* _TO BE DONE_:
Reproduce all of the material below, substituting "interface assistant" for every occurrence of "GUI agent" and leaving everything else unchanged.

* _DATA PROVIDED_:
════

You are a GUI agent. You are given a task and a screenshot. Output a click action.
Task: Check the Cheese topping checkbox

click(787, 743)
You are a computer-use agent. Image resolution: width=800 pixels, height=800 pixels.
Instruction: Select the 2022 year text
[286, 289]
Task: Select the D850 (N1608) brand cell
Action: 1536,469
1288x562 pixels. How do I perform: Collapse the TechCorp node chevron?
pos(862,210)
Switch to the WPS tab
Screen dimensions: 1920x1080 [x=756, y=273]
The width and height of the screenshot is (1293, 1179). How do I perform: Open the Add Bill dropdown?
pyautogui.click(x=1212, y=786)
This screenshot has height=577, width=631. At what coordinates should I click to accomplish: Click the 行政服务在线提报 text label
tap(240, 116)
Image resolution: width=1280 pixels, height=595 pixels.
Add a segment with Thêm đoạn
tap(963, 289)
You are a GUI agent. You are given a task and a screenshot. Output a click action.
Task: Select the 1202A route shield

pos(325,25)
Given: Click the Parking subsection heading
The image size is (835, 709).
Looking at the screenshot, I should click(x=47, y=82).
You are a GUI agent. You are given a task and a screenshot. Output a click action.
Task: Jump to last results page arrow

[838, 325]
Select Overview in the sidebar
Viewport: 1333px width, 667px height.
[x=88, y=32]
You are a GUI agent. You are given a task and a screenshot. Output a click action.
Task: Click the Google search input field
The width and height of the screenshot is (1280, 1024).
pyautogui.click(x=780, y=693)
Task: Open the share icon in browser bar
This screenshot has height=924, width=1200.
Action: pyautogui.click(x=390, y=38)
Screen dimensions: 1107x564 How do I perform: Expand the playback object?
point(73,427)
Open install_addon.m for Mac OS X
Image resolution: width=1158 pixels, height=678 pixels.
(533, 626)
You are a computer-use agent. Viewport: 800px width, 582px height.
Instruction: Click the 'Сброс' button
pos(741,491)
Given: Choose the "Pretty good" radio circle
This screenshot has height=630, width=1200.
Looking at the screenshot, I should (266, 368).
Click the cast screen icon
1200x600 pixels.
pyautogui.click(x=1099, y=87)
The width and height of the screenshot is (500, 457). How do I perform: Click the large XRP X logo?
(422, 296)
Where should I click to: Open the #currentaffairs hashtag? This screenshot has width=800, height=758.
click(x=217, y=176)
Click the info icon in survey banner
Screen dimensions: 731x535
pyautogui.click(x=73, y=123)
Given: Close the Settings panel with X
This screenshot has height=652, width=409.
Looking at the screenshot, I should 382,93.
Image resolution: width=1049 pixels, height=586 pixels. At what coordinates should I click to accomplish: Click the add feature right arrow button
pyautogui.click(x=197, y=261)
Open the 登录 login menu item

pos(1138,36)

════

* _ANSWER FOR THIS EXERCISE_:
You are a interface assistant. You are given a task and a screenshot. Output a click action.
Task: Check the Cheese topping checkbox

click(787, 743)
You are a computer-use agent. Image resolution: width=800 pixels, height=800 pixels.
Instruction: Select the 2022 year text
[286, 289]
Task: Select the D850 (N1608) brand cell
Action: 1536,469
1288x562 pixels. How do I perform: Collapse the TechCorp node chevron?
pos(862,210)
Switch to the WPS tab
Screen dimensions: 1920x1080 [x=756, y=273]
The width and height of the screenshot is (1293, 1179). How do I perform: Open the Add Bill dropdown?
pyautogui.click(x=1212, y=786)
This screenshot has height=577, width=631. At what coordinates should I click to accomplish: Click the 行政服务在线提报 text label
tap(240, 116)
Image resolution: width=1280 pixels, height=595 pixels.
Add a segment with Thêm đoạn
tap(963, 289)
You are a interface assistant. You are given a task and a screenshot. Output a click action.
Task: Select the 1202A route shield

pos(325,25)
Given: Click the Parking subsection heading
The image size is (835, 709).
Looking at the screenshot, I should click(x=47, y=82).
You are a interface assistant. You are given a task and a screenshot. Output a click action.
Task: Jump to last results page arrow

[838, 325]
Select Overview in the sidebar
Viewport: 1333px width, 667px height.
[x=88, y=32]
You are a interface assistant. You are given a task and a screenshot. Output a click action.
Task: Click the Google search input field
The width and height of the screenshot is (1280, 1024).
pyautogui.click(x=780, y=693)
Task: Open the share icon in browser bar
This screenshot has height=924, width=1200.
Action: pyautogui.click(x=390, y=38)
Screen dimensions: 1107x564 How do I perform: Expand the playback object?
point(73,427)
Open install_addon.m for Mac OS X
Image resolution: width=1158 pixels, height=678 pixels.
(533, 626)
You are a computer-use agent. Viewport: 800px width, 582px height.
Instruction: Click the 'Сброс' button
pos(741,491)
Given: Choose the "Pretty good" radio circle
This screenshot has height=630, width=1200.
Looking at the screenshot, I should (266, 368).
Click the cast screen icon
1200x600 pixels.
pyautogui.click(x=1099, y=87)
The width and height of the screenshot is (500, 457). How do I perform: Click the large XRP X logo?
(422, 296)
Where should I click to: Open the #currentaffairs hashtag? This screenshot has width=800, height=758.
click(x=217, y=176)
Click the info icon in survey banner
Screen dimensions: 731x535
pyautogui.click(x=73, y=123)
Given: Close the Settings panel with X
This screenshot has height=652, width=409.
Looking at the screenshot, I should 382,93.
Image resolution: width=1049 pixels, height=586 pixels. At what coordinates should I click to accomplish: Click the add feature right arrow button
pyautogui.click(x=197, y=261)
Open the 登录 login menu item

pos(1138,36)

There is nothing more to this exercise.